§ Problem details
Pick out the lines below that include the string "header".

(Screenshot grounding data)
*-*-*

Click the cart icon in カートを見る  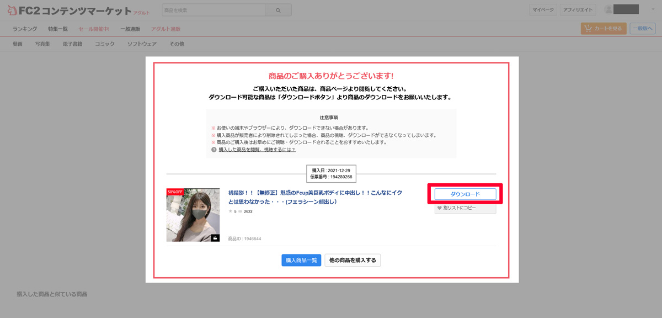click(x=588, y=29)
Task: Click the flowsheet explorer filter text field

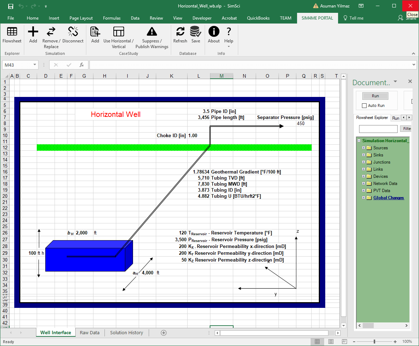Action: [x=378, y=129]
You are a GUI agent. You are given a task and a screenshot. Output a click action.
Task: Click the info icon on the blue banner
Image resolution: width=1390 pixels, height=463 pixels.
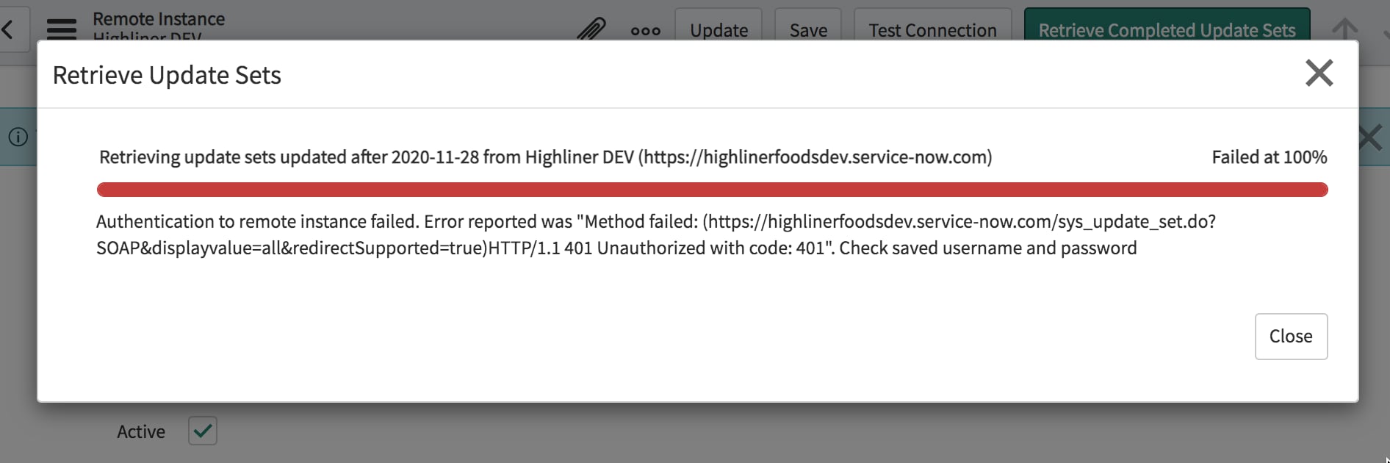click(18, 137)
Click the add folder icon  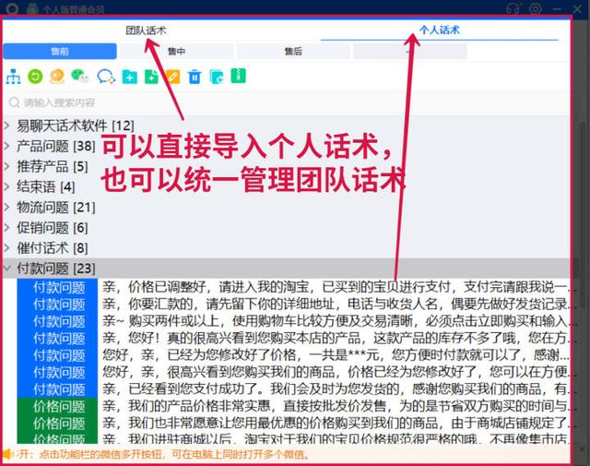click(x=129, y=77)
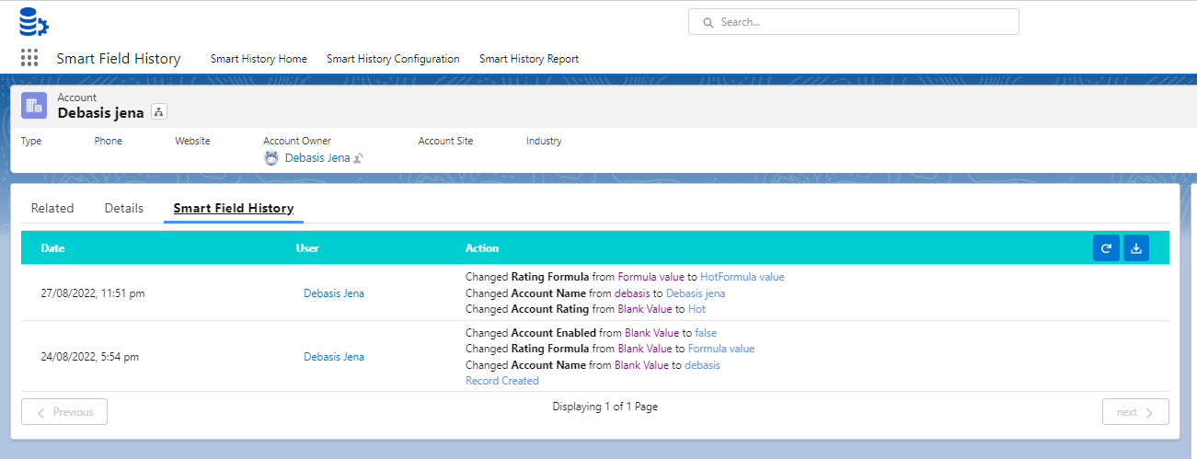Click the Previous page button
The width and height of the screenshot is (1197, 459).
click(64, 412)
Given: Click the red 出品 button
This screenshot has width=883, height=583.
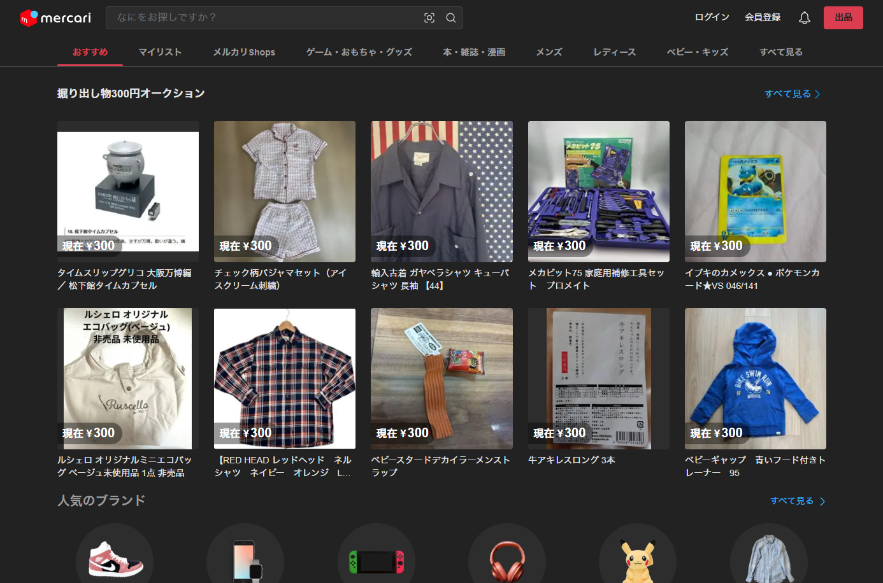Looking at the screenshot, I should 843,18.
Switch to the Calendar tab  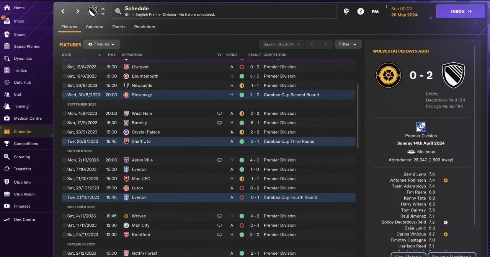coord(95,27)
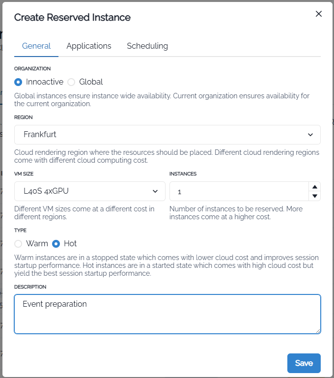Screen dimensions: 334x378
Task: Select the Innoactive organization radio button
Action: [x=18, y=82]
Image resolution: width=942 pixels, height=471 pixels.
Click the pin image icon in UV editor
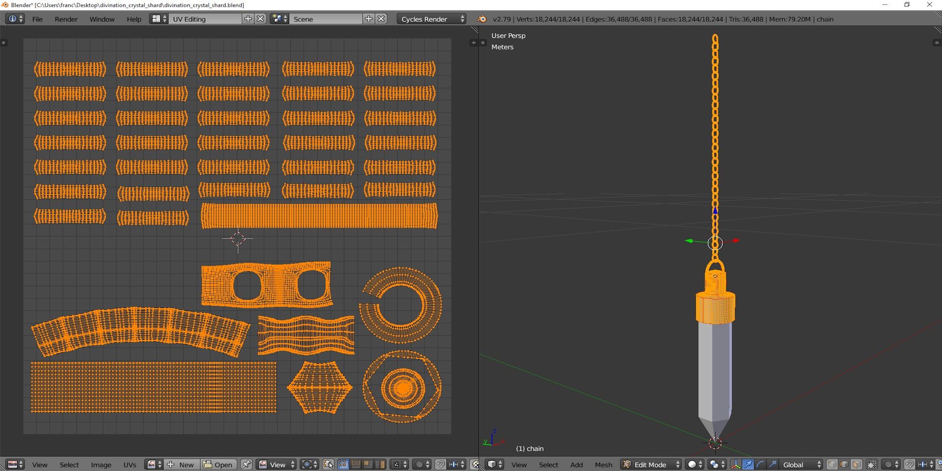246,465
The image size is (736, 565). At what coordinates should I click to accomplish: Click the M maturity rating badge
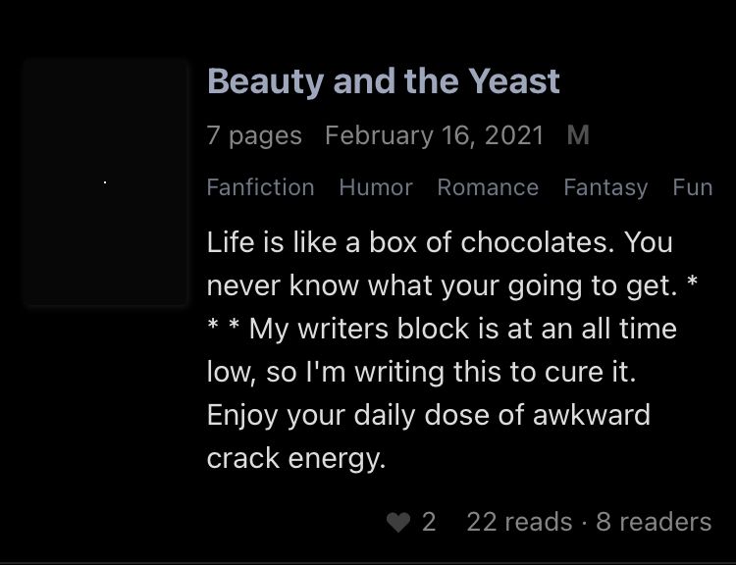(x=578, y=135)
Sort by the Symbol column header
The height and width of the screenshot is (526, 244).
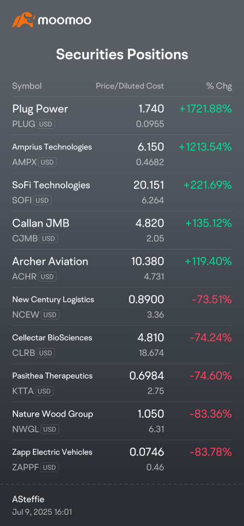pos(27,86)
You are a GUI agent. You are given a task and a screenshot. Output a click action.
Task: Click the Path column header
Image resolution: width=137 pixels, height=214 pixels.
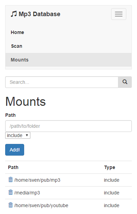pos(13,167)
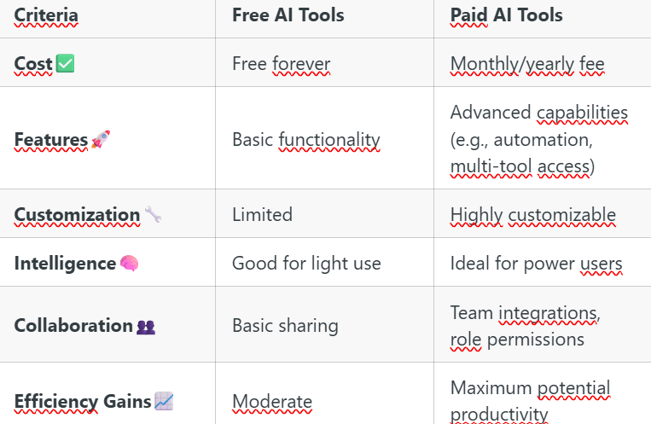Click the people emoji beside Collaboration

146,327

*-*-*

§ Exercise response
Sort by the Symbol column header
Task: Click the Path column header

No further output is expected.